▶ _Page excerpt_:
━━━
Exam 2 Review Day Notes

Please read this page about taking my exams!

Exam format

When/where
- Tuesday April 22nd at 11:00 AM OR
- Tuesday April 29th at 10:00 AM (though we might not start exactly at 10:00)
- here, in this room
- 75 minutes
- it is not going to be “too long to finish”
Length
- 3 sheets of paper, double-sided
- there are A Number of Questions and I cannot tell you how many because it is not a useful thing to tell you because they are all different kinds and sizes.
  - But I will say that I tend to give many, smaller questions instead of a few huge ones.
Topic point distribution
- More credit for earlier topics
- Less credit for more recent ones
- More credit for things I expect you to know because of your experience (labs, projects)
- Only on lectures 12 through 24 inclusive
Kinds of questions
- A fair number of multiple choice and/or “pick n“
- Some fill in the blanks or matching
  - mostly for vocabulary
  - or things that I want you to be able to recognize, even if you don’t know the details
- Several short answer questions
  - again, read that page above about answering short answer questions!!
━━━
▶ _Data_:
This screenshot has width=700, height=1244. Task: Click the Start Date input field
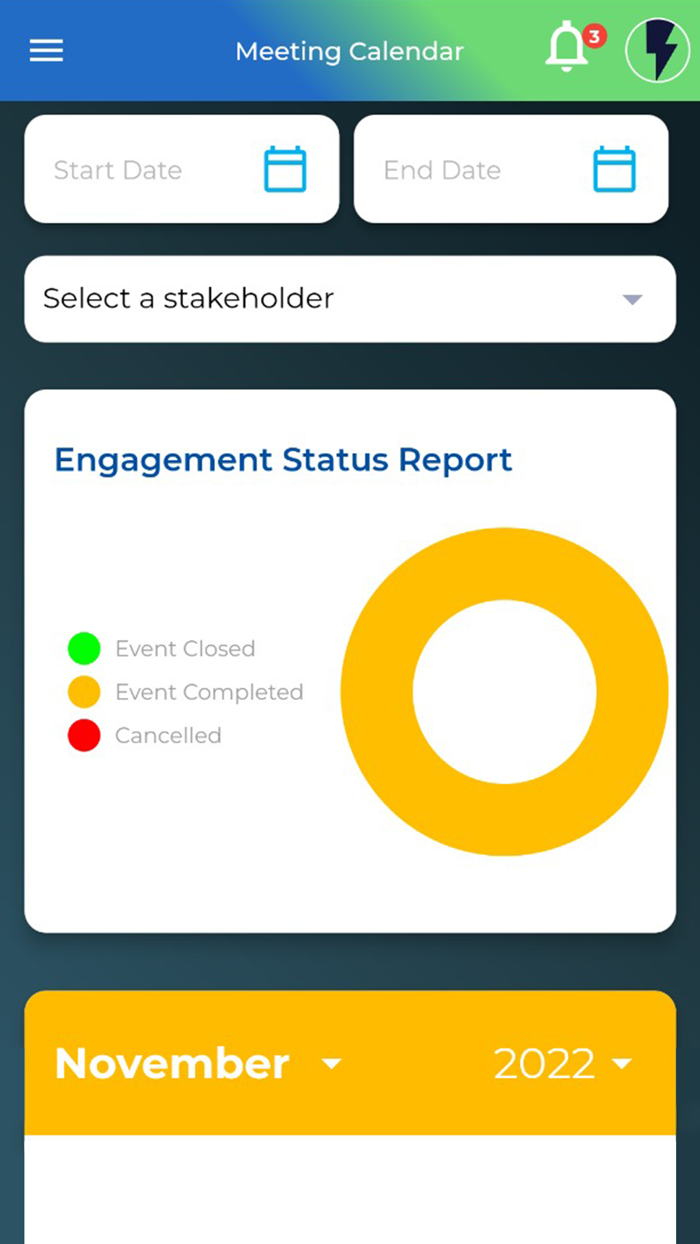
━━━
▶ _Task list_:
1. Set down the passage of the exam review notes above between "Please read this" and "few huge ones.", inclusive.
2. Answer these questions from the exam review notes above:
(a) How many minutes does the exam last?
(b) How many sheets of paper does the exam consist of?
(c) Which lectures does the exam cover?

▶ _Task responses_:
1.
Please read this page about taking my exams!

Exam format

When/where
- Tuesday April 22nd at 11:00 AM OR
- Tuesday April 29th at 10:00 AM (though we might not start exactly at 10:00)
- here, in this room
- 75 minutes
- it is not going to be “too long to finish”
Length
- 3 sheets of paper, double-sided
- there are A Number of Questions and I cannot tell you how many because it is not a useful thing to tell you because they are all different kinds and sizes.
  - But I will say that I tend to give many, smaller questions instead of a few huge ones.

2.
(a) 75 minutes.
(b) 3 sheets of paper, double-sided.
(c) Lectures 12 through 24, inclusive.